__Supplied text__.
The Newark Light Rail (NLR) is a light rail system serving Newark, New Jersey and surrounding areas, operated by New Jersey Transit Bus Operations. The service consists of two segments, the original Newark City Subway (NCS), and the extension to Broad Street station. The City Subway opened on May 16, 1935, while the combined Newark Light Rail service was officially inaugurated on July 17, 2006.

Newark City Subway

The Newark City Subway is the longer and older of the two segments. The line is a "subway–surface" line which runs underground from Penn Station to Warren Street, and above-ground north of Warren Street. Before becoming a part of the Newark Light Rail service, it was also known as the #7-City Subway line, an NJT Bus Operations route number carried over from its days when it was part of Public Service's Transport of New Jersey subsidiary. The number still applies internally. (During subway system closures, replacement buses would also bear the route number "7 City Subway.")

__Material provided__.
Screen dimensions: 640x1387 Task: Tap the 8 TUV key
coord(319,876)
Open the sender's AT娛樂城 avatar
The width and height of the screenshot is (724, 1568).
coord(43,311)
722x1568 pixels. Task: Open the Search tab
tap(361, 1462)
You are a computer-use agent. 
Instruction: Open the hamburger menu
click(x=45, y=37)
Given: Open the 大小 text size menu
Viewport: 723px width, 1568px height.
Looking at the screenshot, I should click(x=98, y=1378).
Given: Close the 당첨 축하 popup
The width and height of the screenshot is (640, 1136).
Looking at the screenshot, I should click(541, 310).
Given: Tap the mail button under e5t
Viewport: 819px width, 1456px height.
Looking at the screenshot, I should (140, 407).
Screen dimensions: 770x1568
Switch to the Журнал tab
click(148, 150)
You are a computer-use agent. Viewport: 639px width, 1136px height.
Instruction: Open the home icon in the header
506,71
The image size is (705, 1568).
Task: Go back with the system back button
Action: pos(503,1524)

__Problem to work on__.
Answer these questions from the Newark Light Rail text above:
(a) On what date did the City Subway open?
(b) Between which two points does the Newark City Subway run underground?
(c) What route name was the line also known by before it became part of the Newark Light Rail service?

__Full output__.
(a) May 16, 1935
(b) From Penn Station to Warren Street
(c) The #7-City Subway line